Rewrite the records as a Markdown table with the columns Row and Line, numbering each row and leaving out blank lines. Begin at the line that contains "The image size is (258, 145)." and stop after the line that contains "click(91, 354)".

** Start Supplied records **

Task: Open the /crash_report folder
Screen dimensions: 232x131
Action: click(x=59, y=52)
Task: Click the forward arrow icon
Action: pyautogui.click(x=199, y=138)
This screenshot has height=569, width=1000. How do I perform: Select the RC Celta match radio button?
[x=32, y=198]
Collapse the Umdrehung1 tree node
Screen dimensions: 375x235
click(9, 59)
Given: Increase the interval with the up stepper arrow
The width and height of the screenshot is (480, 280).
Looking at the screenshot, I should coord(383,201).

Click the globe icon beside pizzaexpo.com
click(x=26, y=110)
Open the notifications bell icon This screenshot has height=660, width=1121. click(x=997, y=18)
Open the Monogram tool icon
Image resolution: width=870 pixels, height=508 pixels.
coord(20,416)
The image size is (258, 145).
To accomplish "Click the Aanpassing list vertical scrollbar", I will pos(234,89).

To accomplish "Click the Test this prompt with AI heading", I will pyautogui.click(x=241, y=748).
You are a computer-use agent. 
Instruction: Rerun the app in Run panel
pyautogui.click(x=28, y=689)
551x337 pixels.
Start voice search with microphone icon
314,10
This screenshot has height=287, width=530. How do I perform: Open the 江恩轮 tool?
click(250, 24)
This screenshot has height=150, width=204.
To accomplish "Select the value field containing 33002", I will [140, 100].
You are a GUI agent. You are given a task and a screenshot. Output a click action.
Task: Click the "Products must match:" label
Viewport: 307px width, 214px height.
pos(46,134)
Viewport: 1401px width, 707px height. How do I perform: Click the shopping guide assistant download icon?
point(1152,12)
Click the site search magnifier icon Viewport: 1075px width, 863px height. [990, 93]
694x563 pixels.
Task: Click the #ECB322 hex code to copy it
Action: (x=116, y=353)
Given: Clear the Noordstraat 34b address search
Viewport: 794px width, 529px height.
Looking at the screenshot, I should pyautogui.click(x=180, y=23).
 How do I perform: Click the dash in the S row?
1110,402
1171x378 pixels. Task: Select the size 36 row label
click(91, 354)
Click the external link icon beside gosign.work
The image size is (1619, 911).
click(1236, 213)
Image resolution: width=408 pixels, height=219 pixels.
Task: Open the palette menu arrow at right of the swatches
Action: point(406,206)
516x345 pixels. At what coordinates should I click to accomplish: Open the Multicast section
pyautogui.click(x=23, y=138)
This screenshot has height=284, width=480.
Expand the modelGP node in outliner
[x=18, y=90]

** End Supplied records **

**Task response:**
| Row | Line |
|---|---|
| 1 | The image size is (258, 145). |
| 2 | To accomplish "Click the Aanpassing list vertical scrollbar", I will pos(234,89). |
| 3 | To accomplish "Click the Test this prompt with AI heading", I will pyautogui.click(x=241, y=748). |
| 4 | You are a computer-use agent.  |
| 5 | Instruction: Rerun the app in Run panel |
| 6 | pyautogui.click(x=28, y=689) |
| 7 | 551x337 pixels. |
| 8 | Start voice search with microphone icon |
| 9 | 314,10 |
| 10 | This screenshot has height=287, width=530. How do I perform: Open the 江恩轮 tool? |
| 11 | click(250, 24) |
| 12 | This screenshot has height=150, width=204. |
| 13 | To accomplish "Select the value field containing 33002", I will [140, 100]. |
| 14 | You are a GUI agent. You are given a task and a screenshot. Output a click action. |
| 15 | Task: Click the "Products must match:" label |
| 16 | Viewport: 307px width, 214px height. |
| 17 | pos(46,134) |
| 18 | Viewport: 1401px width, 707px height. How do I perform: Click the shopping guide assistant download icon? |
| 19 | point(1152,12) |
| 20 | Click the site search magnifier icon Viewport: 1075px width, 863px height. [990, 93] |
| 21 | 694x563 pixels. |
| 22 | Task: Click the #ECB322 hex code to copy it |
| 23 | Action: (x=116, y=353) |
| 24 | Given: Clear the Noordstraat 34b address search |
| 25 | Viewport: 794px width, 529px height. |
| 26 | Looking at the screenshot, I should pyautogui.click(x=180, y=23). |
| 27 |  How do I perform: Click the dash in the S row? |
| 28 | 1110,402 |
| 29 | 1171x378 pixels. Task: Select the size 36 row label |
| 30 | click(91, 354) |